For the videos, the pipeline follows the basic pipeline applied to single images. Additionally, because of the temporal dimension, some additional filtering is applied. Here is what is done:

  1. The bounding boxes of all already detected cars are used when the heatmap is calculated. Those bounding boxes are regarded as if the car has been identified on that spot. That helps avoid flicker and loosing of already identified cars (lines 240-242)
  2. The bounding box is averaged over last 21 frames
  3. If the car is not found in 5 consecutive frames it is has disappeared. New cars, need to be found in 5 consecutive frames to be drawn and considered as existing (lies 77-105).

The pipeline is run on both provided videos and works great. No false detections or not identifying existing cars occur.

  1. project_video
  2. test_video

Discussion

The described pipeline works great for the provided videos, but that needs to be thoroughly tested on more videos in changing lighting conditions. What I found interesting, is that there is a part in project video where two cars are classified as one. The first car partially occludes the second one, but it still gets classified as a car. The car didn't disappear, it is just occluded. More robust procedure regarding this issue has to be found.

Calculating distance to the car works quite nice, even better than I have expected. Nevertheless, there are still some issues when the color of the road surface is changing, the removal of the road from the bottom of identified bounding box gives the false readings. Also, the speed is quite jumpy, so it too has to be filtered, but even in this form, it can give information of whether the detected car is closing or moving away from us.
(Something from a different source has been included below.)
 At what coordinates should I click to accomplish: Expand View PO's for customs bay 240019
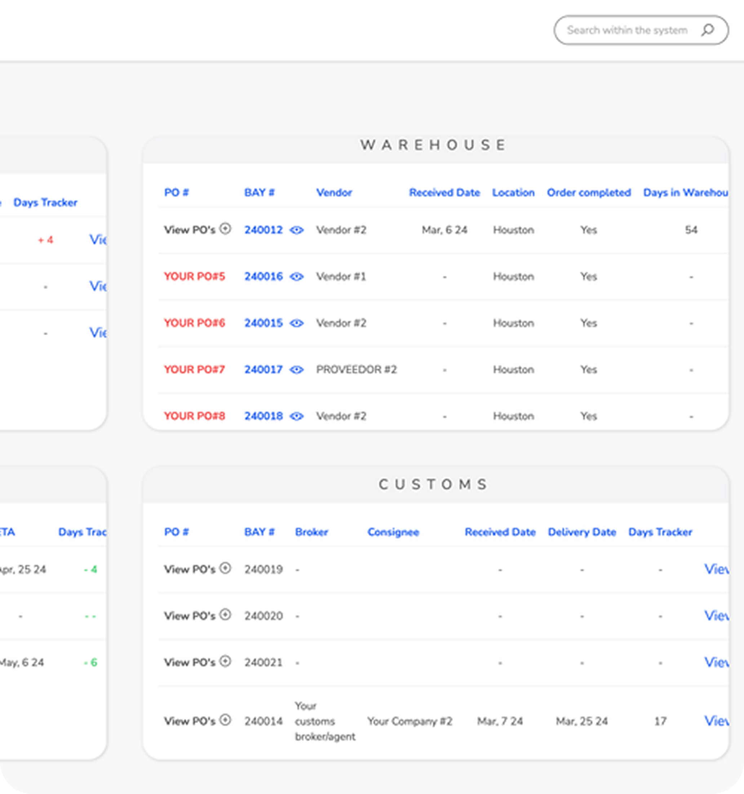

The last thing is that this procedure is very time-consuming. On average it takes about 1.4 seconds per iteration (Ubuntu 16.06, 2xIntel(R) Core(TM) i7-4510U CPU @ 2.00GHz, 8GB DDR3) to detect cars and lanes. It is far from being real-time so that it can be employed in a real self-driving car. By profiling, I have noted that about 50% of the time goes to calculating histograms. This code needs to be optimized and maybe rewritten in C/C++.